Q:  Here are some counting problems:

(a) How may different positive integer answers are to x1 + x2 + x3 + x4 = 11?
(b) How may different positive integer answers are to x1 + x2 + x3 <= 14?

A:  I have been thinking about this problem for a while and do not yet know if there is a better way to start this other than just straight out counting:

(a)  x1 + x2 + x3 + x4 = 11

So, one answer could be (1, 1, 1, 8), for example.  Another answer could be (1, 1, 8, 1)… However, this answer has the same digits of the first answer… I will worry about the different combinations later!  So:

(1, 1, 1, 8 )

(1, 1, 2, 7)

(1, 1, 3, 6)

(1, 1, 4, 5)

(1, 2, 2, 6)

(1, 2, 3, 5)

(1, 2, 4, 4)

(1, 3, 3, 4)

OK.  So, I believe that is all the permutations.  Did I miss any?  But now I need to count how many combinations there are of each:

(1, 1, 1, 8 ) = 4!/3! = 4 combos

(1, 1, 2, 7) = 4!/2! = 12 combos

(1, 1, 3, 6) = 4!/2! = 12 combos

(1, 1, 4, 5) = 4!/2! = 12 combos

(1, 2, 2, 6) = 4!/2! = 12 combos

(1, 2, 3, 5) = 4! = 24 combos

(1, 2, 4, 4) = 4!/2! = 12 combos

(1, 3, 3, 4) = 4!/2! = 12 combos

Add up all the red to get:  100 total combinations

(b)  x1 + x2 + x3 <= 14 (that sign is “less than or equal to”)

Again, the first method that comes to my mind is to systematically count (and then worry about combinations *different orders* later):

(x1, x2, x3) =

(1, 1, 1)   (1, 1, 2) (1, 1, 3) …. (1, 1, 12)

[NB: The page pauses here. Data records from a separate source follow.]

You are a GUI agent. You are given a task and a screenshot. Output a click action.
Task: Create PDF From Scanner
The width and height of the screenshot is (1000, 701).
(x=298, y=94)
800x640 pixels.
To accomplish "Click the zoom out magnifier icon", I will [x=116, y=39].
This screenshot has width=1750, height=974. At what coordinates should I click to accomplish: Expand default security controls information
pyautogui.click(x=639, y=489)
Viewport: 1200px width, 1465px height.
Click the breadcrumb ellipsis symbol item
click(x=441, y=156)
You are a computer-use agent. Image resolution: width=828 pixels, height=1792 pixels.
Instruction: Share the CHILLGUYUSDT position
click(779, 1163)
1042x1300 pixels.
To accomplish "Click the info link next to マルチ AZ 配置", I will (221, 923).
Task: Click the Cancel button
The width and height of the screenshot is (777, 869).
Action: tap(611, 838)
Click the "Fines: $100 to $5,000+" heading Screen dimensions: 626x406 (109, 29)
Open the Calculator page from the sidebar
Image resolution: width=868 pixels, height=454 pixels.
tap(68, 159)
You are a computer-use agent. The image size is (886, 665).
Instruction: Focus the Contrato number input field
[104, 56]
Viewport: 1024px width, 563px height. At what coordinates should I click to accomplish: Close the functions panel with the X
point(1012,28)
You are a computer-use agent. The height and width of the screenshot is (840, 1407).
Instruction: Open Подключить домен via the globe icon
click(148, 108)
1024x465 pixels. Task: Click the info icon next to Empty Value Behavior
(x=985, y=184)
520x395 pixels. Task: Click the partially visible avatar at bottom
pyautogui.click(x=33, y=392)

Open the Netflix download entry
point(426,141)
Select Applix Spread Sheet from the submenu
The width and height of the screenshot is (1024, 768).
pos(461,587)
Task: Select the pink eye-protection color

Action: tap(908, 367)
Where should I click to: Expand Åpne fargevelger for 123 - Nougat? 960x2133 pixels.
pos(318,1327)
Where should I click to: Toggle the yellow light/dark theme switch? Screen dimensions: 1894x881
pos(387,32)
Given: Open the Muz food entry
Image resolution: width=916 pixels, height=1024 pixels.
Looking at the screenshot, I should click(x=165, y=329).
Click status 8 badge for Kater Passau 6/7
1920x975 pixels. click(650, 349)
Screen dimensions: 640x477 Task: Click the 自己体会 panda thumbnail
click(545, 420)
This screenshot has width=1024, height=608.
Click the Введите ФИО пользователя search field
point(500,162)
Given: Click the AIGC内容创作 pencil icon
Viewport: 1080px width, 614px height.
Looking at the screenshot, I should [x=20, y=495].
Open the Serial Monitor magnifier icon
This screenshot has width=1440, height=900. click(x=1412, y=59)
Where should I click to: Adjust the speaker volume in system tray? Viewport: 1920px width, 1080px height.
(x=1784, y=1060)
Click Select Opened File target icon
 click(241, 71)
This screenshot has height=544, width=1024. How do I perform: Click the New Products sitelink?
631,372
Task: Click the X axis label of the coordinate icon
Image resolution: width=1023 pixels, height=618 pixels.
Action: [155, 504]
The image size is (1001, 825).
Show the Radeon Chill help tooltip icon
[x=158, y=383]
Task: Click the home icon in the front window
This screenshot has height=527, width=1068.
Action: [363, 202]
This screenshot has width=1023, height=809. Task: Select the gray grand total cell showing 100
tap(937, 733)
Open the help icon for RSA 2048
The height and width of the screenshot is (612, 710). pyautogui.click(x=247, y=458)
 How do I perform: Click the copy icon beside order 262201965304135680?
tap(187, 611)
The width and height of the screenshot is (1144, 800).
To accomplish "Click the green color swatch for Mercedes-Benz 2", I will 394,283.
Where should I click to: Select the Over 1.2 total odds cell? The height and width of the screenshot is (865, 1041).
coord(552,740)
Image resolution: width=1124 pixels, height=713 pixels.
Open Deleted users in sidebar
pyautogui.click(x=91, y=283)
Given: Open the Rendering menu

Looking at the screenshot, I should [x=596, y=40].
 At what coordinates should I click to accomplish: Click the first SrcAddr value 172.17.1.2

(1, 2, 2)   (1, 2, 3) (1, 2, 4) …. (1, 2, 11)

(1, 3, 3)   (1, 3, 4) (1, 3, 5) …. (1, 3, 10)

(1, 4, 4)   (1, 4, 5) (1, 4, 6) …. (1, 4, 9)

(1, 5, 5)   (1, 5, 6) (1, 5, 7) …. (1, 5, 8 )

…. Screaming baby! Must continue soon!….  There must be a better way thant this…. but, it will work.